A conversation with Cerebral's CMO discussing their model and the mental health landscape more broadly

Last week we hosted Cerebral’s CMO, Dr. David Mou, to chat with us about Cerebral’s model and the mental health landscape more generally. Here’s a rundown of some of the topics we covered, and you can view the full video below:

  • The care coordinator role at Cerebral

  • Supporting clinicians

  • Delivering comprehensive mental healthcare

  • Pill mills

  • Value-based care

Our overarching takeaway from the talk is that there is a lot of space for us all to create a better mental healthcare delivery system in this country. Cerebral’s rapid growth in the space - they’re now up to ~4,500 clinicians - shouldn’t come as a complete surprise given the challenges today with both access to and quality of mental healthcare, as David highlighted. That said, there are still lots of questions that need to be answered about the impacts of Cerebral’s model, both for patients and providers.

David highlighted during the conversation that the number one quality metric from his perspective is access to care, and it certainly feels like that flows through Cerebral’s approach today. From our perspective, this approach also invites philosophical questions about whether more access is always a good thing, particularly when operating within a FFS construct that generally incentivizes doing more. And this it seems is the thrust of the critique of Cerebral - that its pushing clinicians to see more patients, to prescribe more, all in less time.

Yet when you hear David talk about the direction he is pushing Cerebral from a clinical quality perspective, it sounds very similar to other best-in-class value-based care delivery models we all associate with high quality healthcare. His examples of things like curbside consults and care team huddles make it sound like he is taking every effort to help Cerebral deliver high quality mental healthcare. It is hard to square that approach with the recent public reports on Cerebral recently highlighting recounts of negative experiences both for clinicians and patients.

David shared some helpful data points on Cerebral throughout the conversation, including:

  • The W-2 / 1099 issue Cerebral only influenced ~200 clinicians out of its workforce that is at 4,500 today

  • Cerebral’s typical clinician spends 20 hours/wk with Cerebral.

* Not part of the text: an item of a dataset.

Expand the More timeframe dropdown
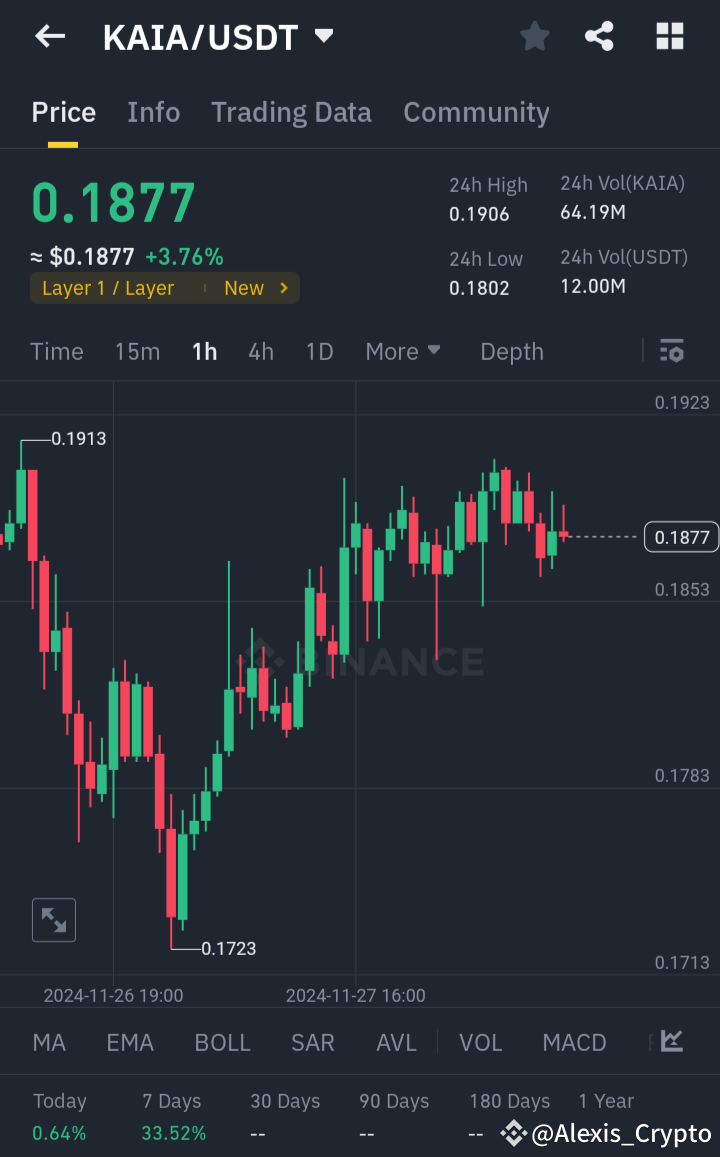 402,351
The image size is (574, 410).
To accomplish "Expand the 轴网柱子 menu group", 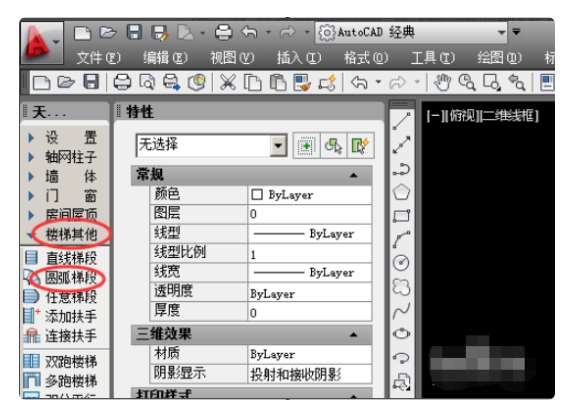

  • 3% of patients who indicate anxiety as their primary complaint receive a controlled medication like Ativan or Xanax

  • Cerebral has higher fill rates (90%) than industry average (50-70%)

  • Initial visit lengths vary significantly by the condition or type of conversation

There were also some areas where David wasn’t able to share data that would have been quite helpful to know - e.g. clinician turnover, clinician satisfaction, or how widely the value-based care model elements are implemented. These would be helpful data to really understand and evaluate what’s going on behind the scenes in order to square the difference between what’s been reported on and what’s being said here. Without Cerebral sharing more information about its model publicly, and context for how its been trending over time, it’s hard to evaluate what is really going on inside the organization.

Ultimately, the proof will be in the pudding for Cerebral moving forward. David mentioned their work with payors to move toward value-based contracts. He also shared Cerebral is moving forward partnering with value-based primary care orgs. If Cerebral is able to sustain success moving in that direction and making value-based care a meaningful part of its business, it has a massive opportunity to improve mental healthcare in this country, as does every organization in this space. If it gets stuck in the fee-for-service D2C world, it is hard to see how Cerebral moves beyond its current state, providing more access to virtual mental healthcare services in an environment where FFS incentives seem to reward the wrong behavior and have led to a poor standard of care.